Interview: Jill-Christine Wiley On Maria and ‘The Sound of Music’ Returning to St. Louis

Posted: March 26, 2019 at 6:54 am   /   by   /   comments (0)

The Sound of Music returns to St. Louis on March 30 at Stifel Theatre!  

Returning along with the show is Jill-Christine Wiley, who once again stars as the incredible Maria.

“We love St. Louis, and we’re very excited to be coming back! It’s my second year, and it’s been such an exciting adventure, to say the least. Even though it’s year two, it still feels fresh every night and we’re making new discoveries. It’s been a dream show to be a part of the last two years of my life.”

Based on the memoir of Maria von Trapp (“The Story of the Trapp Family Singers”), The Sound of Music has delighted audiences for going on sixty years since it first opened on Broadway in 1959.

“What an amazing ride for such an iconic piece of musical theatre.  Talk about timeless, it is such a relevant show in our history.

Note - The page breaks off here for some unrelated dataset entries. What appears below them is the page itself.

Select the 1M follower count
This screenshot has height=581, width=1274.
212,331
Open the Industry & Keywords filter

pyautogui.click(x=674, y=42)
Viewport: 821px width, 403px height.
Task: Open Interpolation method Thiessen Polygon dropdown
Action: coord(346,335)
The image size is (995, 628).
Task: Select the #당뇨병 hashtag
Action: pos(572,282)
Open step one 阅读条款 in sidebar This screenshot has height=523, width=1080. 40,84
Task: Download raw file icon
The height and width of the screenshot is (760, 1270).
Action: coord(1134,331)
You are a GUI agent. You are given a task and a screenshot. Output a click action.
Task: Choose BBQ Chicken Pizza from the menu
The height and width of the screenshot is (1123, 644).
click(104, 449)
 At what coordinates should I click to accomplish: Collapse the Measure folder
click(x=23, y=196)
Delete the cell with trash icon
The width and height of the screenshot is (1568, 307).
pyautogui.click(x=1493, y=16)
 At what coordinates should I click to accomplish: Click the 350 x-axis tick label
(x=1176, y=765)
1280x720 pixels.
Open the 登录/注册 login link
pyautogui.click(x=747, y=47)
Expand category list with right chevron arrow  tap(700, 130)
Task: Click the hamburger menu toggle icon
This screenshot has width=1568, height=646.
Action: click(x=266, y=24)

We have families who come see the show, and say hello at the stage door afterward, who have the original Broadway record in their house – or perhaps a family member saw the show when it premiered on Broadway. Of course, we have a lot of movie fans who come to see the show as well. It’s such a generational piece. People say they saw it in the movie theater, or on Broadway, and now we’re bringing our children and our grandchildren. It’s their first introduction to musical theater, or perhaps Rogers and Hammerstein and The Sound of Music. It’s such a great introduction to musical theatre, and I think it really sets the bar high. I really think it’s a very important and relevant piece today, sixty years later.”

Wiley experienced the show at a very young age, and it has been a part of her life ever since.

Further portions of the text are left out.